Why do they need zero twitches for a lap chole
Why run remi when you are paralyzing
Why would you not reverse
Wtf are they teaching you
1: I certainly don't. Our "home" surgeons bitch and moan about complete paralysis, to the degree that our attendings
gave up and just let them have their way. Our surgeons are also not quick. I won't say bad, but slow. They did, at some point, learn about NMT monitoring, and demand to see TOF ratio if applicable to any difficulties.
2: saves on propofol or other drugs. Tubes hurt for the first few whiles, and as remi is quicker to titrate to negate any noceous stimuli from the tube than prop, it gets used. While I realize that a similar result could be achieved with magnesium, lido or beta blockers, we're running remi either way for induction and surgery, so a couple of mls (100-150mcg while waiting for the surgeons to get ready) doesn't matter in the long haul. Also cheap and easy, so why not. I do realize we're in completely different practice climates,though. Standard of practice here is likely different from your place. We're trained, by senior nurse anesthetists, but mostly by anesthesiologists, to anticipate and treat stimuli with opioids (remi, fent or alfentanil). Residents are mostly, as far as I know, trained likewise in the use of remi.
Not saying that when we run a TCI TIVA, only two or three drugs are involved, but we're not really trained with iv lidocaine, and the only iv beta blocker available is metoprolol. I think you might have esmolol? While rapid in effect, I find that metoprolol iv doesn't do much to alleviate increases in heart rate for any longer than remi does.
So, why not low flow sevo or des with analgesic, opioid or non so, adjuncts instead of prop and remi? Environmentalists are onto them. We don't even have nitrous! Also, PACU nurses hate us when we bring them sevo breath patients.
3: I'd not reverse if there's nothing to actually reverse. 4 twitches at a previously calibrated (pre nmb) 100% and spontaneous breathing means to me that the effect has taken its course. I could, of course, administer neostigmine, but we only get that in a mix with glycopyrrulate, in a 2.5/0.5mg a ml mix, so all that would buy my patient is an hour's worth of tachycardia,maybe some salivation and nausea. Sugammadex, to myself, my attendings and my colleague nurse anesthetists, at that point, is pretty useless.

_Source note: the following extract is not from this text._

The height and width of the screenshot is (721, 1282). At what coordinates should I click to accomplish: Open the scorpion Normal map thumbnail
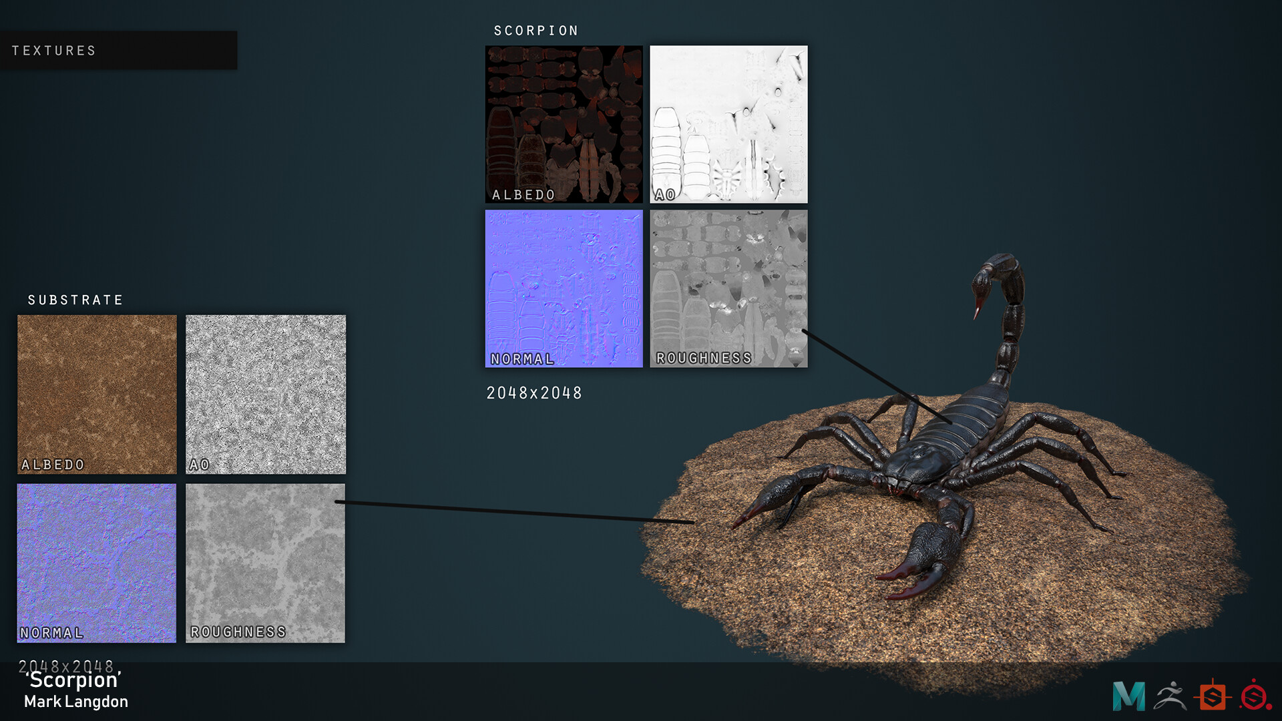tap(564, 288)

Sorry if I'm upsetting anyone,and especially towards Gassyous, snarky crna behavior isn't intentional. I just realized that there seems to be some sort of discourse between Scandinavian and American practice of anesthesia, so the lengthy reply can partly be blamed on my need to explain. The other blame can be shifted to four 24/7 calls in a row, then three IPAs tonight.

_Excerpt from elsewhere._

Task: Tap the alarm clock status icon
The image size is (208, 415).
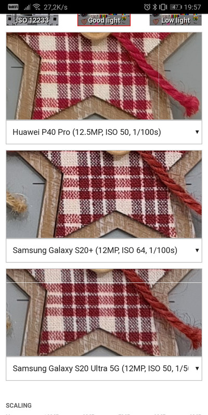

English is not my first language, so anything you may read between the lines probably isn't there. Norwegians tend to be pretty easy reading. I've been on these boards for a few years, really enjoy reading and once in a while participating in discussions, and absolutely see that a nurse in a physician's forum isn't the most popular thing in the world. If I were ten years younger, the road to MD and becoming an anesthesiologist would be in the cards, but I'm just too old to make that a socially and fiscally viable project! So, with that outlook, I just enjoy whichever knowledge or viewpoint is shared. Thank you!